As well as the dramatic disclosure that the late Princess Diana gave Clive Goodman a Royal phone directory, the main part of Clive Goodman’s evidence centres on  the nasty atmosphere at the News of the world where menacing and bullying and back stabbing behaviour appears to be the norm.

He claims a News of the World executive engaged a private detective agency to follow him so he could find out who his police contact was, so he could blackmail him to provide the paper with information if Goodman left for the Mirror.

 The full story by Martin Hickman is on the hacked off website.

Here are some extracts:

By Martin Hickman

Andy Coulson was “bullying” and “menacing” while editing the News of the World, former royal reporter Clive Goodman told the hacking trial today.

Mr Goodman said that he and Mr Coulson had been friends for years, with each attending each other’s wedding, but added that Mr Coulson had become aggressive after becoming editor in 2003.

Mr Coulson’s behaviour was made worse by the arrival of his new deputy editor, former People editor Neil Wallis, Mr Goodman said.

Describing a hyper-competitive, backstabbing culture under Mr Coulson’s editorship, Mr Goodman told the Old Bailey: “My relationship with him changed, and he became more aggressive, more combative and more bullying.”

In wide-ranging testimony about his 20 years at the NoW, Mr Goodman denied he had paid palace police officers to obtain three royal phone directories found at his home by detectives.

He also told the court that Princess Diana had posted him one of the 15 directories he had in his possession in total as part of an attempt by her “to show the forces ranged against her” in her battle with Prince Charles.

After being jailed for four months in 2007 for eavesdropping voicemails of the Royal Household while at the NoW, Mr Goodman took the rap as the lone “rogue reporter” who had hacked phones.

Breaking his seven-year silence at the hacking trial this afternoon, he was asked by his counsel, David Spens, QC, how he had got on with leading figures at the NoW.

Rebekah Brooks (then Wade), Mr Goodman said, was “co-operative, willing to listen, said what she wanted, not interested in getting into feuds or spats.”

By contrast, his relationship with Mr Coulson became strained where once it had been good.

“He was aggressive,” Mr Goodman told the court.

“He demoted me down the list and then took me off the list altogether.
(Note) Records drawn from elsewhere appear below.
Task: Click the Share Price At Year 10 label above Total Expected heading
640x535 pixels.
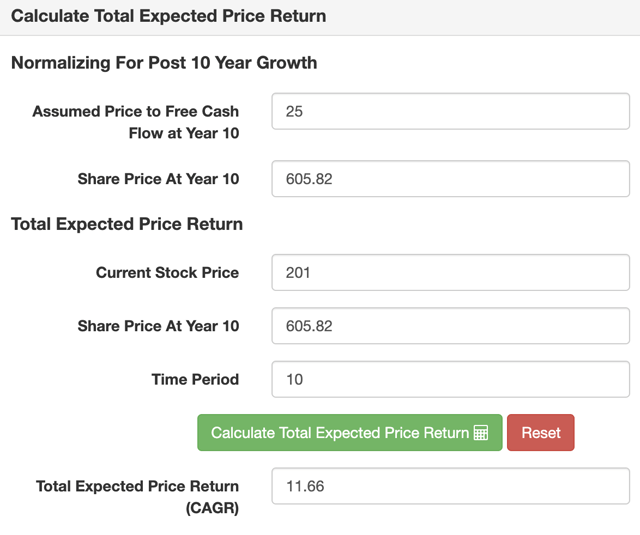Action: (x=158, y=179)
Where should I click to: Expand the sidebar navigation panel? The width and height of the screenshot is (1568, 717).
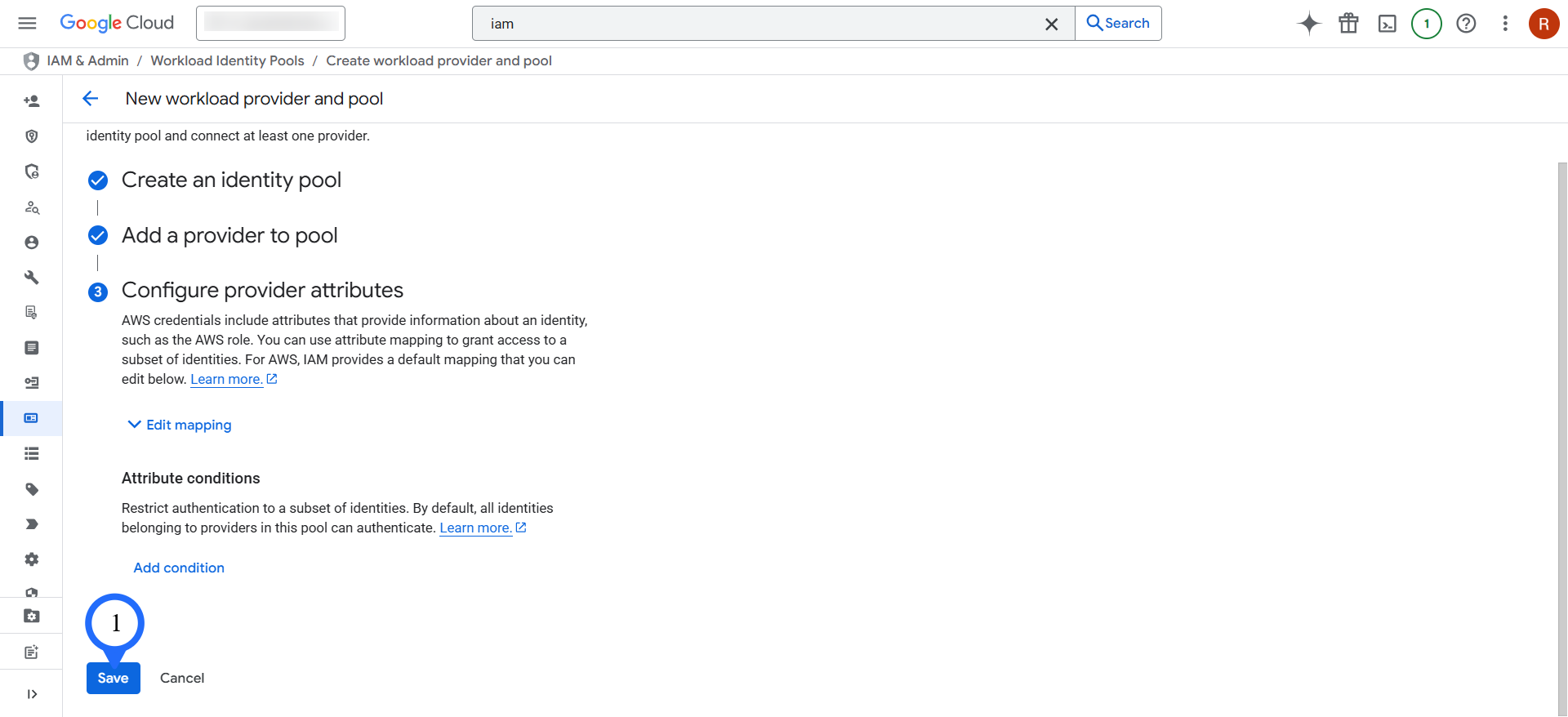pyautogui.click(x=32, y=694)
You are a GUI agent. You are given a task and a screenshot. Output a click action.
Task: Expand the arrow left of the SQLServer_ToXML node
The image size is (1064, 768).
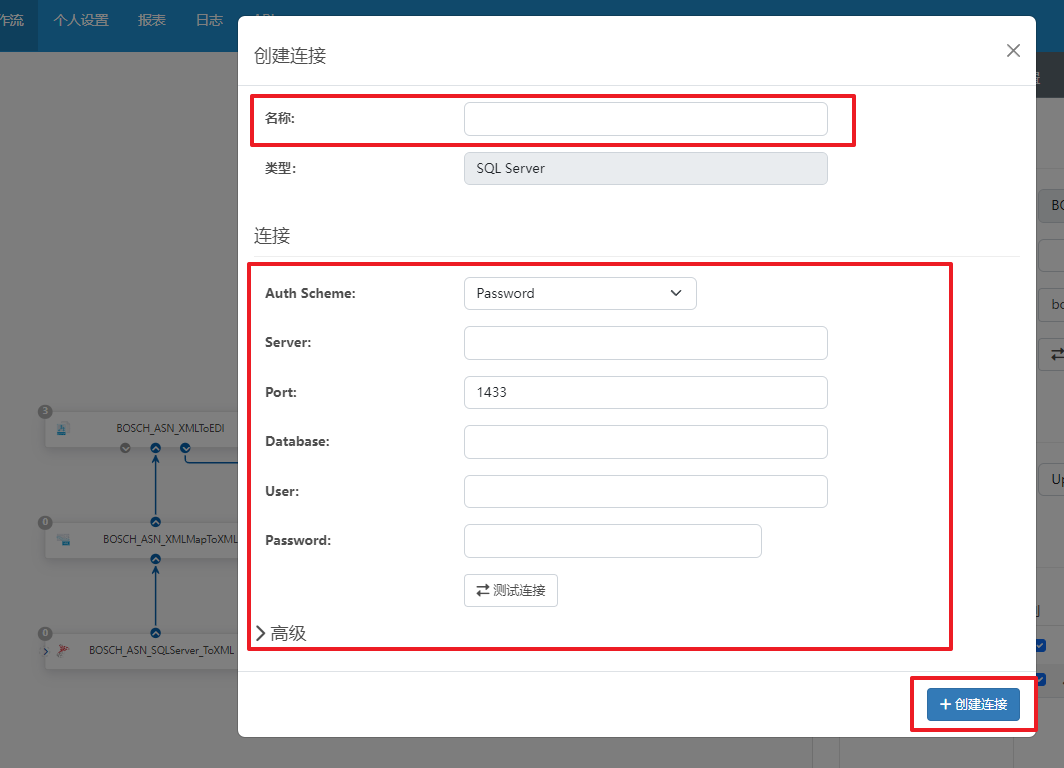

I was forever being berated about the quality of my stories.”

He added: “It sounds quite petty, but it was meant to degrade you in the eyes of others.”

The paper between 2003 and 2006 was “extraordinary competitive, quite bullying, menacing,” Mr Goodman said,….

An executive, on learning that Mr Goodman was considering taking a job with a Mirror title, ordered a private detective from the Southern Investigations agency to follow him to a meeting with a top contact, he said.

The plan was that after following Mr Goodman to the meeting, the detective would then follow the contact after it to establish his identity. If Mr Goodman had left the NoW, the executive, he surmised, planned to “blackmail the contact to continue working for the NoW” or to blow his cover so that he would no longer give information to anyone.

He told the court he discovered this by chance when he happened to pass by the executive’s computer and read about the incident.

……Mr Goodman also said had that Princess Diana had sent him a 1992 copy of the Green Book directory listing phone numbers and addresses for senior members of the Royal Household.

He told the court an envelope had arrived at the front gate of the NoW’s offices in Wapping bearing his name.
Mr Spens asked: “After it arrived, did you receive any phone call about it?”, to which Mr Goodman replied: “Yes, from the Princess, asking whether I received it.”

Asked why she had sent it to him, Mr Goodman explained: “She was going through a very difficult time. She told me she wanted to me to see this document because she wanted me to see the scale of her husband’s household compared to hers.”

He went on: “She was in a very bitter situation with the Prince of Wales at the time, and she felt she was being swamped by the people close to his household. She was looking for an ally to take him on, to show the forces that were ranged against her.”

Asked if any of the 15 phone directories had been supplied to him by police officers, he replied: “None.”
Had he ever received information from a royal protection officer? “No,” he said.

Mr Goodman, who denies conspiring to commit misconduct in a public office, continues giving evidence tomorrow.

Mrs Brooks, NoW editor between 2000 and 2003, Mr Coulson editor between 2003 and 2007, and Mr Kuttner deny conspiring to hack phone messages.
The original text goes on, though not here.